Wednesday, July 28, 2010

Smart Kids

This week I talked to a group about Rome, the last of four talks about my trips to Italy. Afterwards a little old lady with a whispery voice asked, “How many children do you have?”

“Three”

“Do all of them have your ability in speaking?”

No, I can’t imagine Karl, David, or Martha standing up before a group like I do every week. But I didn’t plan to be a travel lecturer either. I am a writer. Friends urge me to write a book of stories I tell at breakfast and lunch. I’ve written some of them on this blog and told some to a group at the retirement home where I live. Voila! I am a public speaker.

The old lady’s question got me to thinking about my children and their talents and the whole complex question of heredity, talent, intelligence, and what difference does it make anyway?.

My writing ability is a gift, one which I have enhanced by study, formal and informal, college courses in creative writing, play writing – even a short course in London – and reading, reading, reading. Still, it is a gift. Some people have it; some don’t. My grandson can solve complex math problems but struggles to write a simple paragraph. I use a calculator and still can’t balance my checkbook.

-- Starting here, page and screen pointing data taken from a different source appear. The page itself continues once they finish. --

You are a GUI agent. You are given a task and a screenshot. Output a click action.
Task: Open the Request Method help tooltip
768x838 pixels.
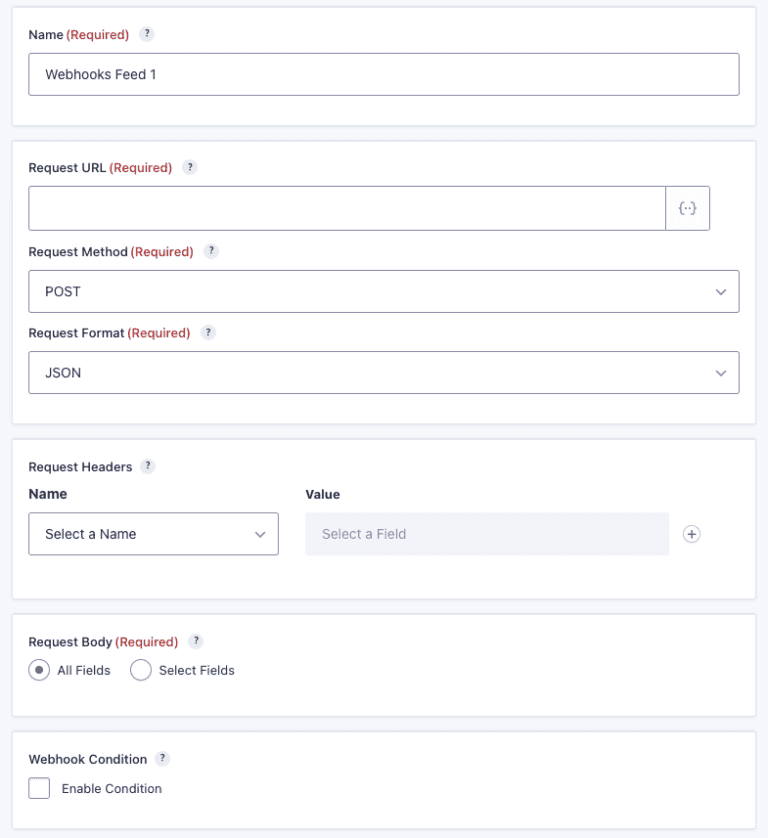tap(211, 251)
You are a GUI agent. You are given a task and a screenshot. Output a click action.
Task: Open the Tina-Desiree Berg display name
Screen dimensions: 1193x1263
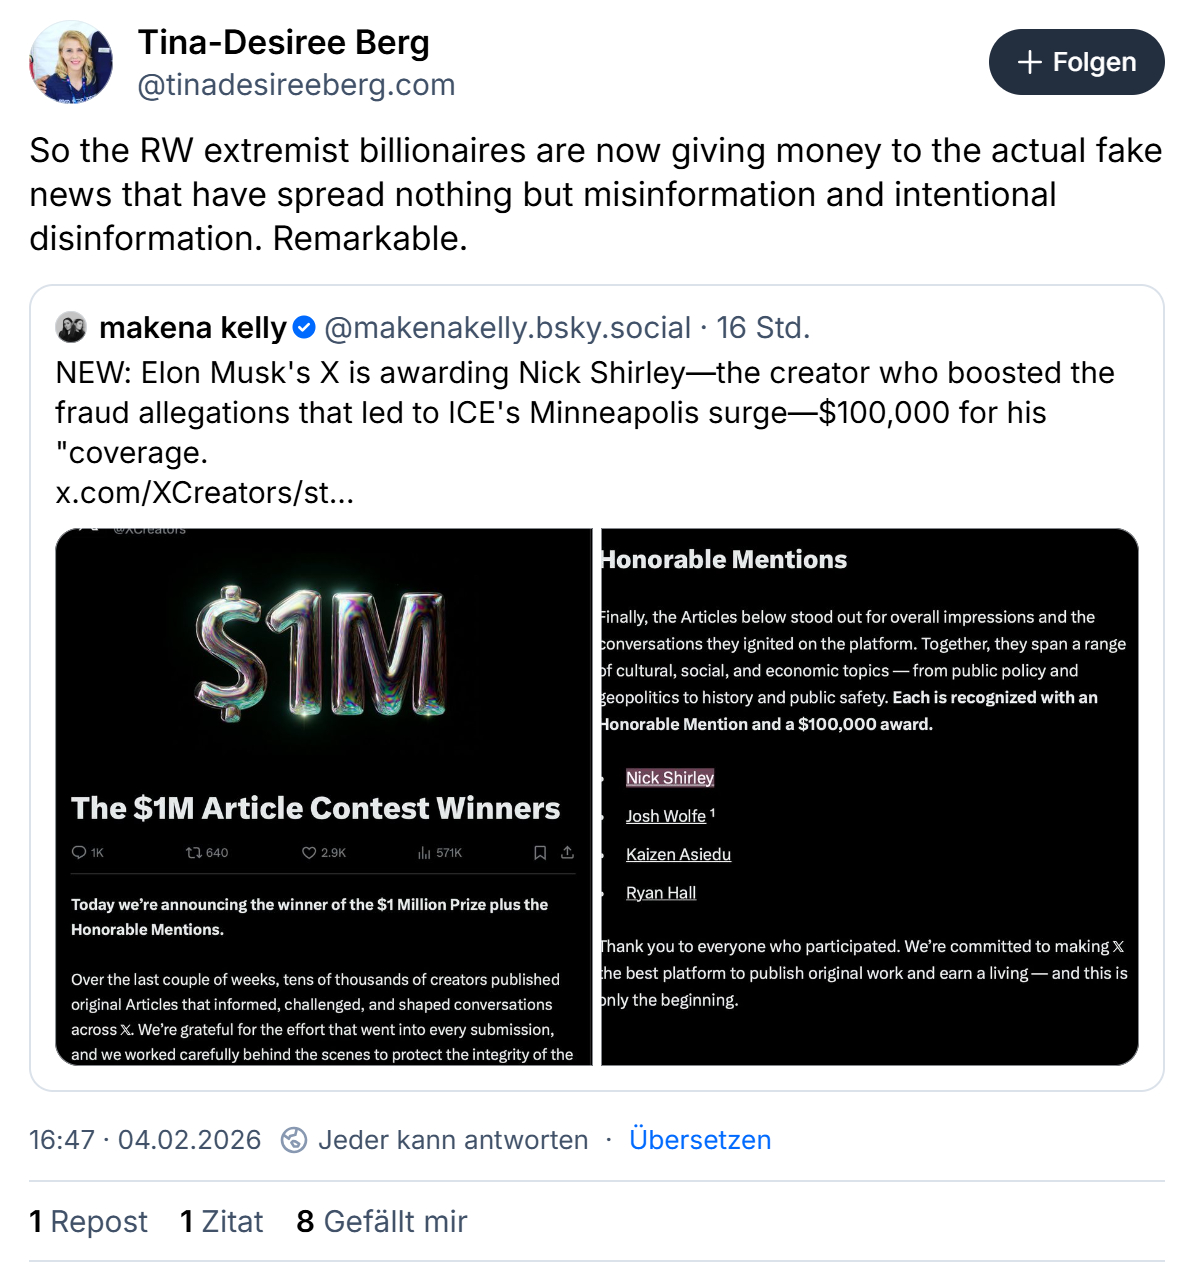click(x=284, y=42)
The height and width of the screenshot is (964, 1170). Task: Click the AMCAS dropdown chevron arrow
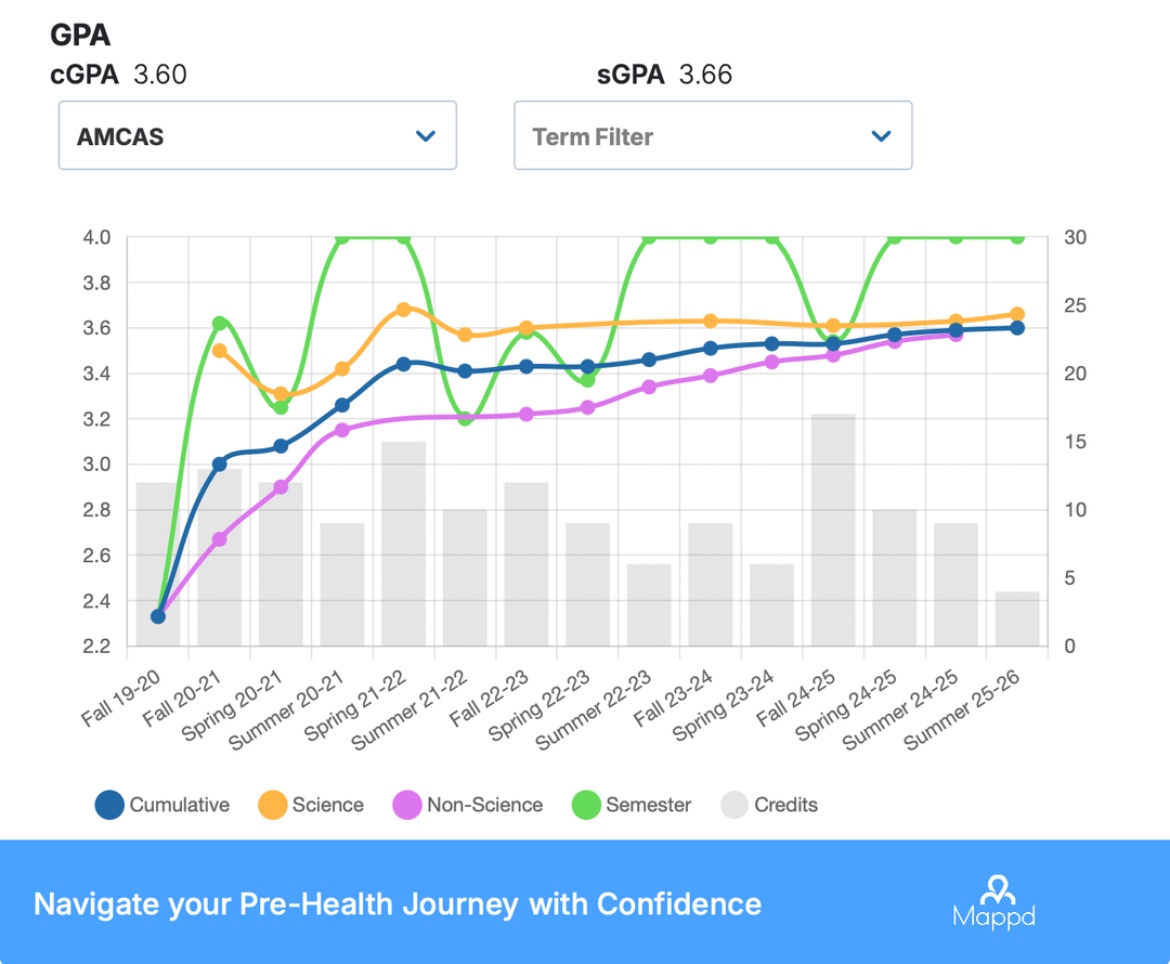(426, 136)
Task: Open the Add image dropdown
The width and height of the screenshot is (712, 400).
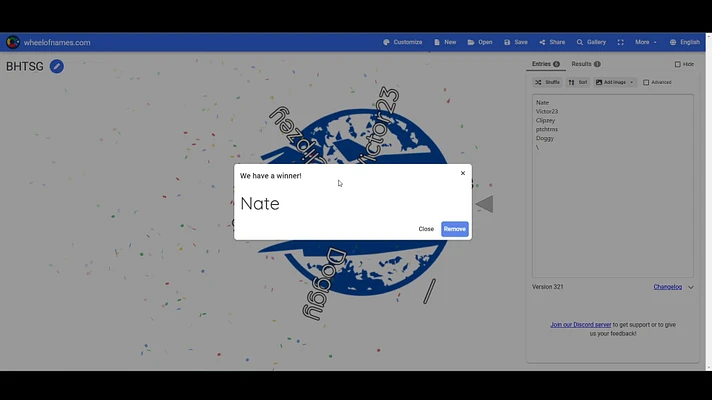Action: [615, 82]
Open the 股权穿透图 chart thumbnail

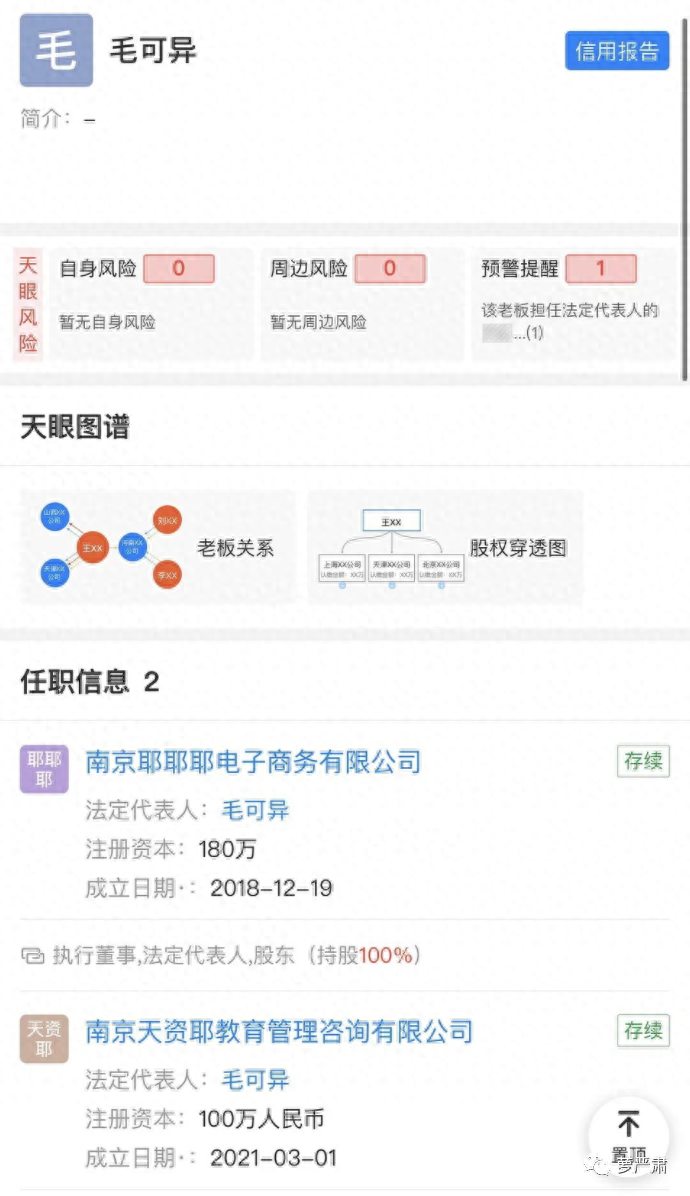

All my kids are smart. Their father was highly intelligent, too. He was smart enough to deceive me for 30 years. He was a cad. Intelligence is not equivalent to virtue.

Among my dearest friends in New Mexico was a woman who had to drop out of school after the eighth grade and worked as a scullery maid in a British mansion. Her husband was forced to leave school after the third grade and was hired out as a ten-year-old to a sheep herder on a New Mexico ranch. Two of the kindest, most generous people I’ve ever known. They were also great fun, always delightful companions.

For friends and companions, forget about talent or intelligence. Give me friends with big hearts.